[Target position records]
· · · · ·

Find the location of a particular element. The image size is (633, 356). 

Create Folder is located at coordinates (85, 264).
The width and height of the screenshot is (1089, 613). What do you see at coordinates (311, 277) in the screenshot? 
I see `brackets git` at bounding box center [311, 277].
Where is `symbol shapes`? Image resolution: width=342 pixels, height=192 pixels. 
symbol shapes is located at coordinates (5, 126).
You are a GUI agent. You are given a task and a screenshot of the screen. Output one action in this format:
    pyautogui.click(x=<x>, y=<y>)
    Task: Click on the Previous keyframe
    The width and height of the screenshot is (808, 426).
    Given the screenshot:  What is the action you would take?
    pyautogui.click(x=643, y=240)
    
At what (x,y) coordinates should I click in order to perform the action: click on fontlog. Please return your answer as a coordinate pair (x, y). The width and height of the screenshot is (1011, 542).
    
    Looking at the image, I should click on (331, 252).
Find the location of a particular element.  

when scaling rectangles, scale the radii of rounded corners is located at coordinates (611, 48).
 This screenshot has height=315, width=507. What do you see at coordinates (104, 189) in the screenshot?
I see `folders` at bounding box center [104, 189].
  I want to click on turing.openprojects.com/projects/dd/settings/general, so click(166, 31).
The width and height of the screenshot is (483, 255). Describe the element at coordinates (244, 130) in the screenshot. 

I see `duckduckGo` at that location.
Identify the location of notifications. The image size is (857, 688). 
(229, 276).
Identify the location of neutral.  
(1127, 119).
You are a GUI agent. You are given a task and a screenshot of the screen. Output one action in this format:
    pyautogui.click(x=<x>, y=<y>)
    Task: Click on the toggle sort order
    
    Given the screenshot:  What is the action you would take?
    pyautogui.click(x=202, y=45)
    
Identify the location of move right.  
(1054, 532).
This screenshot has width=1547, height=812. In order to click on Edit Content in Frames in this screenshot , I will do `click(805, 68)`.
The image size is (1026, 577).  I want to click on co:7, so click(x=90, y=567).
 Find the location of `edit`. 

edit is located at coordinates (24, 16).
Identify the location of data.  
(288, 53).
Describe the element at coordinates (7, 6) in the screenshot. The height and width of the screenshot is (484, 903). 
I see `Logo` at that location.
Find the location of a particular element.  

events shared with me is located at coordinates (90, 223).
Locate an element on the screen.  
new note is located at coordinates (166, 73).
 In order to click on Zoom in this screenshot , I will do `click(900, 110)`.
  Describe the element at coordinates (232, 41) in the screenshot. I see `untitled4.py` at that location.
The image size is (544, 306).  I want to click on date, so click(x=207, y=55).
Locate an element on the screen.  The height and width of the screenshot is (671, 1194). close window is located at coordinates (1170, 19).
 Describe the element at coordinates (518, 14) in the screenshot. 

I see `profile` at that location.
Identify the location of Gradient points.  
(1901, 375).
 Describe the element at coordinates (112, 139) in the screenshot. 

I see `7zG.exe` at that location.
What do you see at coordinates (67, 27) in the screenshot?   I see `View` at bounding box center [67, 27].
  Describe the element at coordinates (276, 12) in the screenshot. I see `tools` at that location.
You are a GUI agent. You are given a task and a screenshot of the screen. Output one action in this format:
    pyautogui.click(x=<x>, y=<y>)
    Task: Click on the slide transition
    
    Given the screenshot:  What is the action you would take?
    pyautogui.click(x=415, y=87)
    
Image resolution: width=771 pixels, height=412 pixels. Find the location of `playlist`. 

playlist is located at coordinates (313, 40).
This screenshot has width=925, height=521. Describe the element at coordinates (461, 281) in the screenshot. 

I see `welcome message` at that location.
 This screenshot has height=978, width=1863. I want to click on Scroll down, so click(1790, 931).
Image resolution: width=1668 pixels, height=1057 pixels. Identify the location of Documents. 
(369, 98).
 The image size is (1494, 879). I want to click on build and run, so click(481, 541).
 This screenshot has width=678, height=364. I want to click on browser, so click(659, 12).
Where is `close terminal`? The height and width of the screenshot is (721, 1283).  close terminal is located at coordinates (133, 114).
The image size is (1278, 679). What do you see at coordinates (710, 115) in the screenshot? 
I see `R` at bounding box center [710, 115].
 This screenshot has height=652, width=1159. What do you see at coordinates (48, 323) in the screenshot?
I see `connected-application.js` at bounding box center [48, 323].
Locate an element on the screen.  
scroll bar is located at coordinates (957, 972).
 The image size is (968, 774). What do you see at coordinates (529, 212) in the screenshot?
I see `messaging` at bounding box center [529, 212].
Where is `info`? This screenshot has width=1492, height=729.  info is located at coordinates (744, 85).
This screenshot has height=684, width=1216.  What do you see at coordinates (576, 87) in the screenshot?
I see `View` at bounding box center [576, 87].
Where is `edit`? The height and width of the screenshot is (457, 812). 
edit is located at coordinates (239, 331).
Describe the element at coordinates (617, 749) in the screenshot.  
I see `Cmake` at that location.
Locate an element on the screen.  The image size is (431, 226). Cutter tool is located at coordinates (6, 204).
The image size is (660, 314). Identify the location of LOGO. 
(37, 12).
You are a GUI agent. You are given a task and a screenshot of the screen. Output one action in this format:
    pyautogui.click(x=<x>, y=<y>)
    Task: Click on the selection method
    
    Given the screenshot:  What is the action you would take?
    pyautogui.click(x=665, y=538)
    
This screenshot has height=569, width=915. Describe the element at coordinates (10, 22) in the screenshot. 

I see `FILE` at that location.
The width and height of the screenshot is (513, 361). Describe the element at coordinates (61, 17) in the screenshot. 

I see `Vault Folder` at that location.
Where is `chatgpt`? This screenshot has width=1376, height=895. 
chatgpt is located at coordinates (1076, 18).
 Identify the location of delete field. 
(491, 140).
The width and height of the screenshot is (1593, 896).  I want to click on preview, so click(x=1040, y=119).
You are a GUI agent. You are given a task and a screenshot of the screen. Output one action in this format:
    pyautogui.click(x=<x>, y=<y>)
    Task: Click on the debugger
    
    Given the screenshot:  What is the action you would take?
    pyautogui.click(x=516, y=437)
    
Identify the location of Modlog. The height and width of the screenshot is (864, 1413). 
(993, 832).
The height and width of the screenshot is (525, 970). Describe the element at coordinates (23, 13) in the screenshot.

· · · · ·

Exercise task:
Copy all of the records above without changing a single character.

Exercise answer:
Find the location of a particular element. The image size is (633, 356). 

Create Folder is located at coordinates (85, 264).
The width and height of the screenshot is (1089, 613). What do you see at coordinates (311, 277) in the screenshot? 
I see `brackets git` at bounding box center [311, 277].
Where is `symbol shapes`? Image resolution: width=342 pixels, height=192 pixels. 
symbol shapes is located at coordinates (5, 126).
You are a GUI agent. You are given a task and a screenshot of the screen. Output one action in this format:
    pyautogui.click(x=<x>, y=<y>)
    Task: Click on the Previous keyframe
    The width and height of the screenshot is (808, 426).
    Given the screenshot:  What is the action you would take?
    pyautogui.click(x=643, y=240)
    
At what (x,y) coordinates should I click in order to perform the action: click on fontlog. Please return your answer as a coordinate pair (x, y). The width and height of the screenshot is (1011, 542).
    
    Looking at the image, I should click on (331, 252).
Find the location of a particular element.  

when scaling rectangles, scale the radii of rounded corners is located at coordinates (611, 48).
 This screenshot has height=315, width=507. What do you see at coordinates (104, 189) in the screenshot?
I see `folders` at bounding box center [104, 189].
  I want to click on turing.openprojects.com/projects/dd/settings/general, so click(166, 31).
The width and height of the screenshot is (483, 255). Describe the element at coordinates (244, 130) in the screenshot. 

I see `duckduckGo` at that location.
Identify the location of notifications. The image size is (857, 688). 
(229, 276).
Identify the location of neutral.  
(1127, 119).
You are a GUI agent. You are given a task and a screenshot of the screen. Output one action in this format:
    pyautogui.click(x=<x>, y=<y>)
    Task: Click on the toggle sort order
    
    Given the screenshot:  What is the action you would take?
    pyautogui.click(x=202, y=45)
    
Identify the location of move right.  
(1054, 532).
This screenshot has width=1547, height=812. In order to click on Edit Content in Frames in this screenshot , I will do `click(805, 68)`.
The image size is (1026, 577).  I want to click on co:7, so click(x=90, y=567).
 Find the location of `edit`. 

edit is located at coordinates (24, 16).
Identify the location of data.  
(288, 53).
Describe the element at coordinates (7, 6) in the screenshot. The height and width of the screenshot is (484, 903). 
I see `Logo` at that location.
Find the location of a particular element.  

events shared with me is located at coordinates (90, 223).
Locate an element on the screen.  
new note is located at coordinates (166, 73).
 In order to click on Zoom in this screenshot , I will do `click(900, 110)`.
  Describe the element at coordinates (232, 41) in the screenshot. I see `untitled4.py` at that location.
The image size is (544, 306).  I want to click on date, so click(x=207, y=55).
Locate an element on the screen.  The height and width of the screenshot is (671, 1194). close window is located at coordinates (1170, 19).
 Describe the element at coordinates (518, 14) in the screenshot. 

I see `profile` at that location.
Identify the location of Gradient points.  
(1901, 375).
 Describe the element at coordinates (112, 139) in the screenshot. 

I see `7zG.exe` at that location.
What do you see at coordinates (67, 27) in the screenshot?   I see `View` at bounding box center [67, 27].
  Describe the element at coordinates (276, 12) in the screenshot. I see `tools` at that location.
You are a GUI agent. You are given a task and a screenshot of the screen. Output one action in this format:
    pyautogui.click(x=<x>, y=<y>)
    Task: Click on the slide transition
    
    Given the screenshot:  What is the action you would take?
    pyautogui.click(x=415, y=87)
    
Image resolution: width=771 pixels, height=412 pixels. Find the location of `playlist`. 

playlist is located at coordinates (313, 40).
This screenshot has width=925, height=521. Describe the element at coordinates (461, 281) in the screenshot. 

I see `welcome message` at that location.
 This screenshot has height=978, width=1863. I want to click on Scroll down, so click(1790, 931).
Image resolution: width=1668 pixels, height=1057 pixels. Identify the location of Documents. 
(369, 98).
 The image size is (1494, 879). I want to click on build and run, so click(481, 541).
 This screenshot has width=678, height=364. I want to click on browser, so click(659, 12).
Where is `close terminal`? The height and width of the screenshot is (721, 1283).  close terminal is located at coordinates (133, 114).
The image size is (1278, 679). What do you see at coordinates (710, 115) in the screenshot? 
I see `R` at bounding box center [710, 115].
 This screenshot has height=652, width=1159. What do you see at coordinates (48, 323) in the screenshot?
I see `connected-application.js` at bounding box center [48, 323].
Locate an element on the screen.  
scroll bar is located at coordinates (957, 972).
 The image size is (968, 774). What do you see at coordinates (529, 212) in the screenshot?
I see `messaging` at bounding box center [529, 212].
Where is `info`? This screenshot has width=1492, height=729.  info is located at coordinates (744, 85).
This screenshot has height=684, width=1216.  What do you see at coordinates (576, 87) in the screenshot?
I see `View` at bounding box center [576, 87].
Where is `edit`? The height and width of the screenshot is (457, 812). 
edit is located at coordinates (239, 331).
Describe the element at coordinates (617, 749) in the screenshot.  
I see `Cmake` at that location.
Locate an element on the screen.  The image size is (431, 226). Cutter tool is located at coordinates (6, 204).
The image size is (660, 314). Identify the location of LOGO. 
(37, 12).
You are a GUI agent. You are given a task and a screenshot of the screen. Output one action in this format:
    pyautogui.click(x=<x>, y=<y>)
    Task: Click on the selection method
    
    Given the screenshot:  What is the action you would take?
    pyautogui.click(x=665, y=538)
    
This screenshot has height=569, width=915. Describe the element at coordinates (10, 22) in the screenshot. 

I see `FILE` at that location.
The width and height of the screenshot is (513, 361). Describe the element at coordinates (61, 17) in the screenshot. 

I see `Vault Folder` at that location.
Where is `chatgpt`? This screenshot has width=1376, height=895. 
chatgpt is located at coordinates (1076, 18).
 Identify the location of delete field. 
(491, 140).
The width and height of the screenshot is (1593, 896).  I want to click on preview, so click(x=1040, y=119).
You are a GUI agent. You are given a task and a screenshot of the screen. Output one action in this format:
    pyautogui.click(x=<x>, y=<y>)
    Task: Click on the debugger
    
    Given the screenshot:  What is the action you would take?
    pyautogui.click(x=516, y=437)
    
Identify the location of Modlog. The height and width of the screenshot is (864, 1413). 
(993, 832).
The height and width of the screenshot is (525, 970). Describe the element at coordinates (23, 13) in the screenshot.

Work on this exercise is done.